In the script Walter was described as the adopted younger brother of Mr. Segel’s character. Walter isn’t a little kid — he’s about 30 — but looks like one. “We wanted him to be out of place in the human world, so we knew he needed to be small,” Mr. Stoller said. The writers did not elaborate on his looks beyond saying Walter had the feel of “an old dishrag” and wore a blue suit, said Paul Andrejco, president of the Puppet Heap Workshop, the Hoboken, N.J., fabrication studio that made Walter.

Mr. Andrejco said he started sketching various Walters — skinny, plump, more human, more animal — ultimately presenting 14 different iterations to producers. Once the team decided on a basic image, there were discussions about texture and color. “We looked at 25 different possibilities, ranging from pink and scruffy to orange-y speckly to flat gray,” Mr. Andrejco said. Would he have ears? What about a nose? Bushy eyebrows or narrow?

“Walter couldn’t be a joke,” said Todd Lieberman, a producer. “At the end of the movie you want to shed a tear for him when he finds his place.”

The finished Walter, Mr. Andrejco said, is remarkably similar to Kermit, at least in functionality. His face, an orange color reminiscent of Ernie from “Sesame Street, was designed to be extra flexible to express a range of emotions. Walter didn’t end up with a nose but he did get brown, unbrushed hair. A prototype took about a week for Puppet Heap to make, and then construction on the actual Walter (and some stunt doubles) took about a month.

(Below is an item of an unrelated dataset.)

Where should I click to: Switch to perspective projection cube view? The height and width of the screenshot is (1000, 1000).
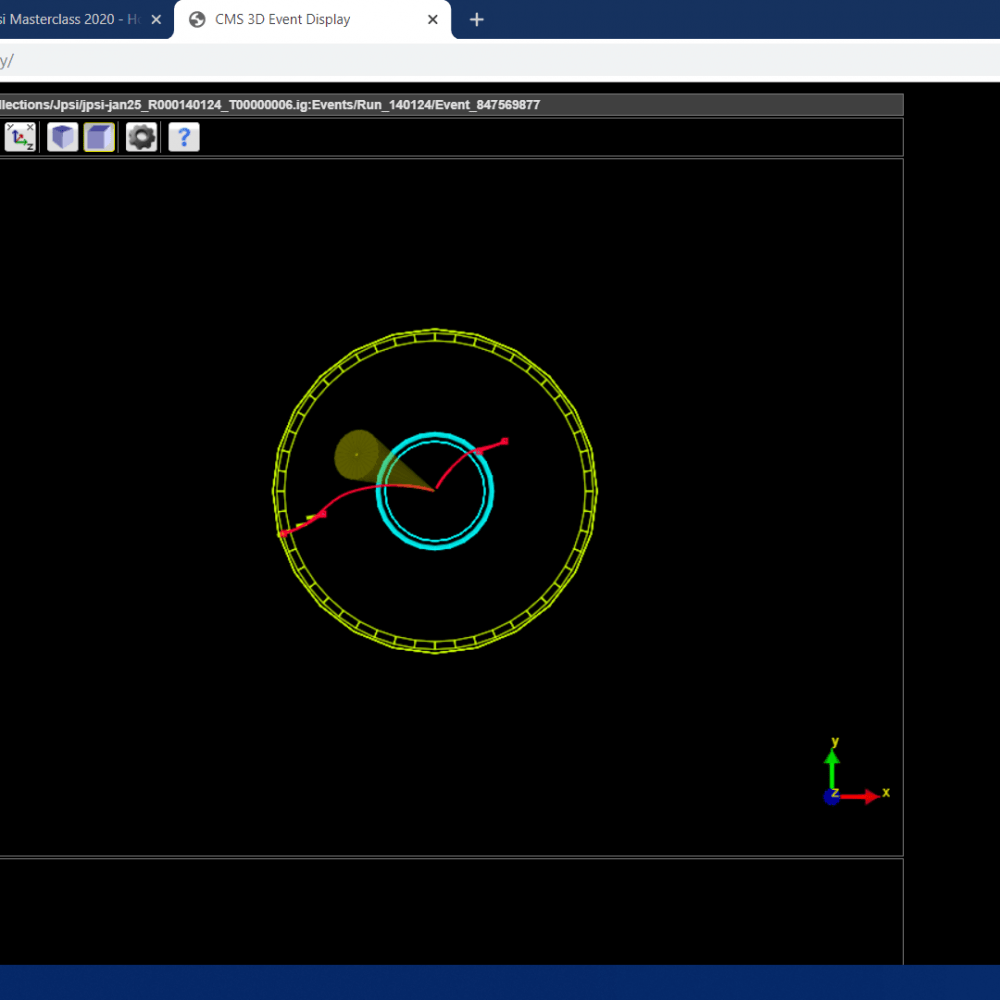point(63,137)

The next step was casting. Auditions for a puppeteer were conducted much the way they might be for an actor: asking a variety of people to come in and read on camera. Six puppeteers were seriously considered, and in the end the role went to Peter Linz, a soft-spoken, 44-year-old father of three from Katonah, N.Y., with extensive “Sesame Street” experience.

But producers put Mr. Linz through the mill first. He came to their attention during a read-through of the script. Mr. Linz was there to assist Eric Jacobson, a Muppets veteran who performs multiple characters, including Miss Piggy and Sam the Eagle. At the end of that day Mr. Linz was downcast. “I didn’t think I was in consideration,” he said, adding that his plan was to fly himself to Los Angeles and sleep on a friend’s sofa with the hope of getting extra work. “Maybe I could do Fozzie’s right hand or a background penguin or something,” he said.

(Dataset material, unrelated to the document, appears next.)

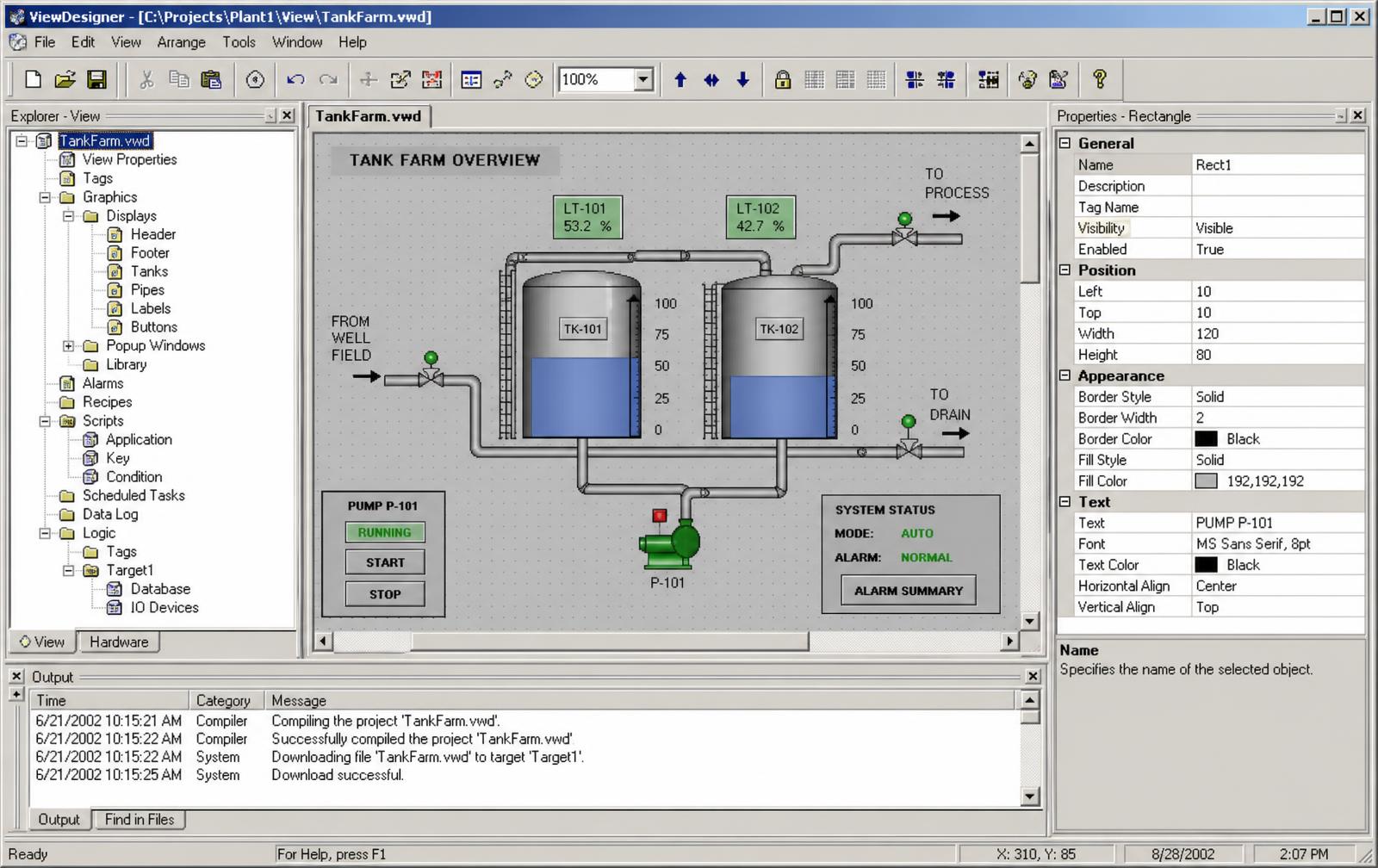This screenshot has width=1378, height=868.
Task: Click the Lock padlock toolbar icon
Action: [782, 80]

Then he got a call to audition for Walter. “I did fine, but it was something of a nightmare from a puppeteer’s standpoint,” Mr. Linz said. “The guy who auditioned before me was a profuse sweater — I mean, just profuse — and so Walter was soaking wet and cold when I got him.”

Producers still weren’t convinced that Mr. Linz was their man. “They called and said nobody had given them exactly what they wanted, but that they wanted me to fly to Los Angeles to try again,” Mr. Linz said. “They told me to think about Michael Cera — that if he was a puppeteer he would already have the job.” (Mr. Cera, for the uninitiated, is the quiet and awkward actor from “Juno” and “Superbad.”)

At a Los Angeles hotel Mr. Linz spent 20 minutes improvising with Mr. Segel and then performed five scenes from the movie. Because “The Muppets” is a musical, Mr. Linz and Mr. Segel were asked to sing some cheesy karaoke duets together.

“They had us do ‘Love Will Keep Us Together’ by the Captain & Tennille,” Mr. Linz said. “I mean, how awesome is that?”